Verbatim copy, pictures excluded: every line from the one with "Given: Click the pencil edit icon" through the final line of the data below, and no other line.
═══ Task input
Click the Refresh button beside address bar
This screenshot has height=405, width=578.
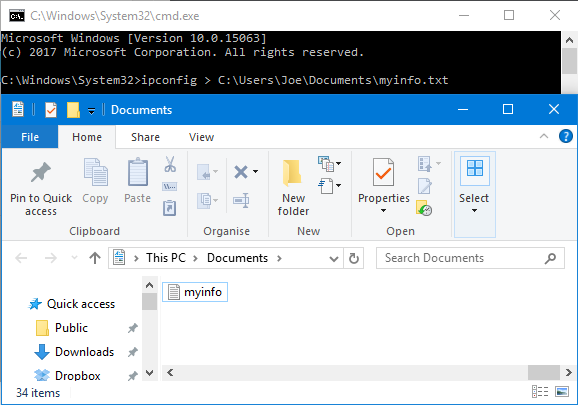tap(354, 258)
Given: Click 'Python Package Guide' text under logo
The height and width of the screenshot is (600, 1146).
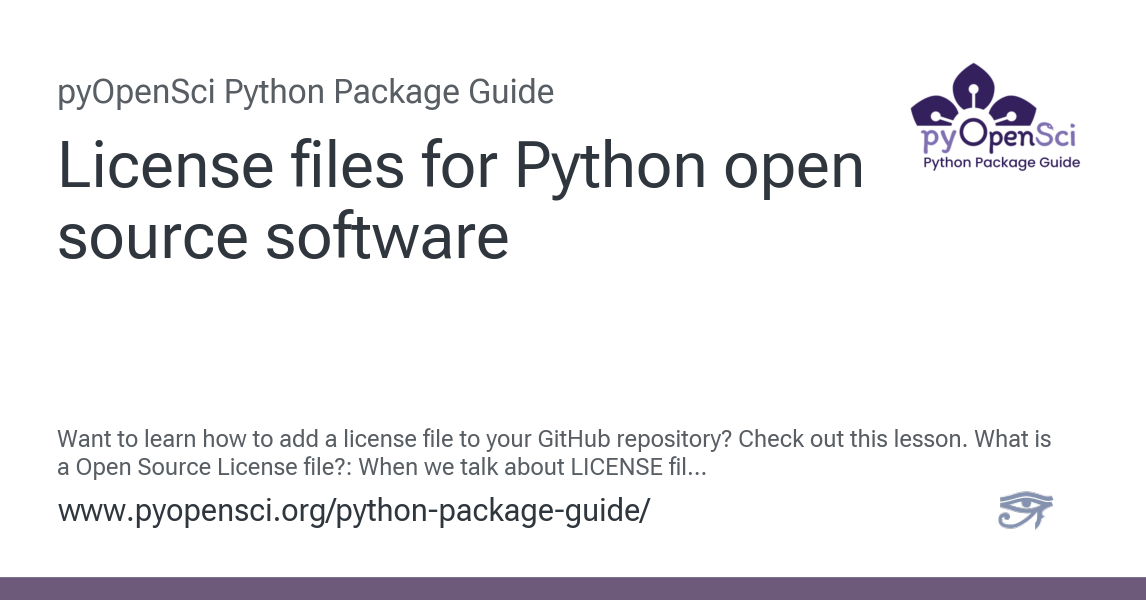Looking at the screenshot, I should [x=1001, y=162].
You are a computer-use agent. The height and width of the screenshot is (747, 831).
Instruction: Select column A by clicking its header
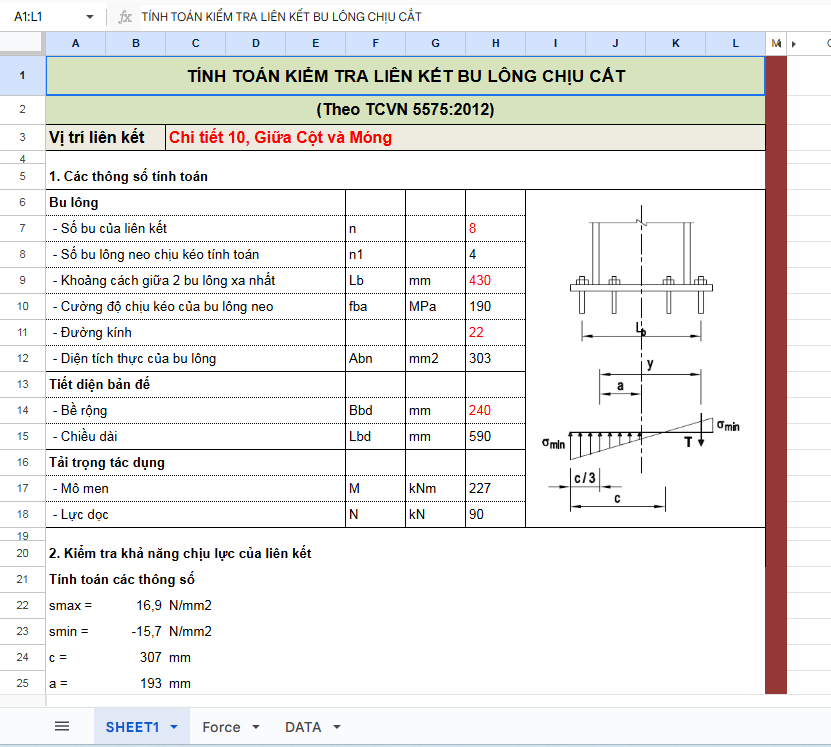pyautogui.click(x=75, y=43)
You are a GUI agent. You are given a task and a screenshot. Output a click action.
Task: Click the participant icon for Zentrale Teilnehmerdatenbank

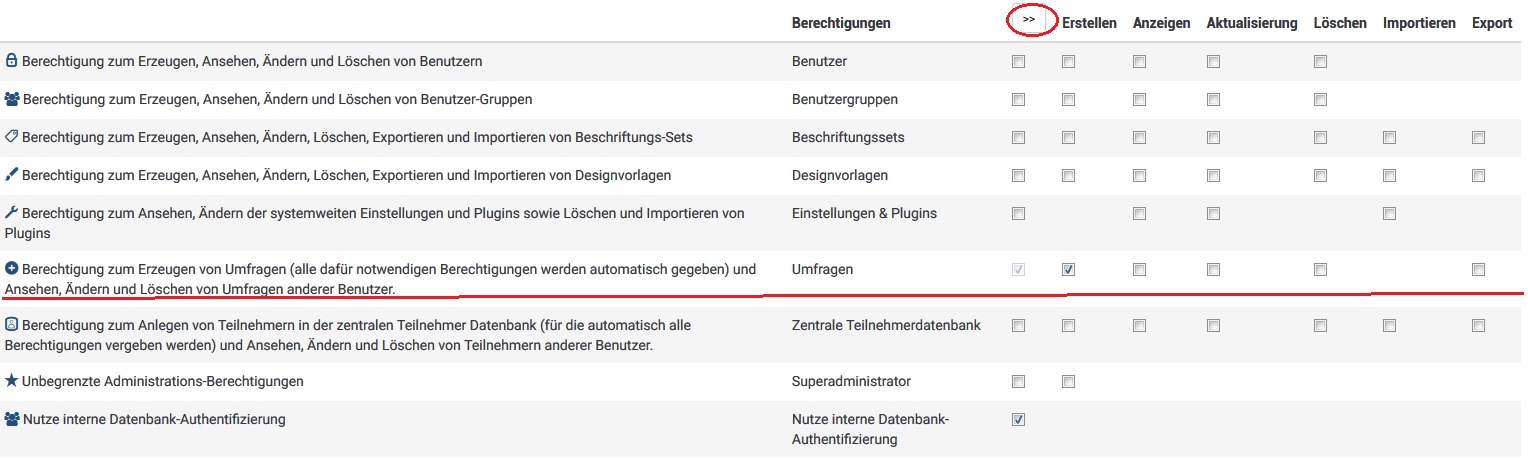tap(11, 325)
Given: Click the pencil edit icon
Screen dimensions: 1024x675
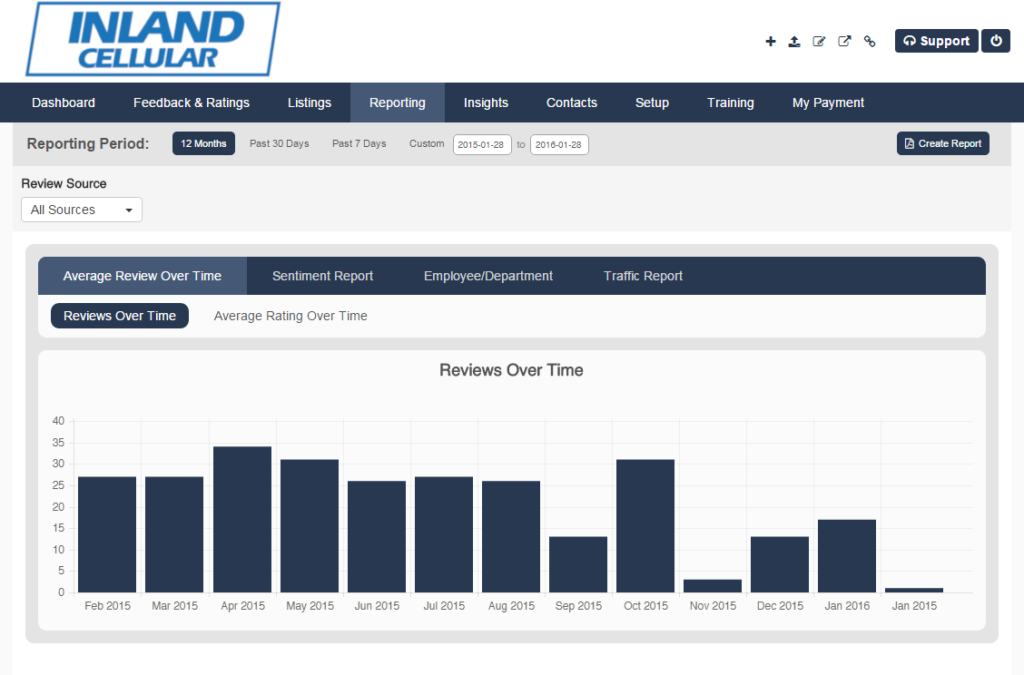Looking at the screenshot, I should pos(819,41).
══════
Answer for this exercise>
Given: Click the pencil edit icon
Screen dimensions: 1024x675
Looking at the screenshot, I should pos(819,41).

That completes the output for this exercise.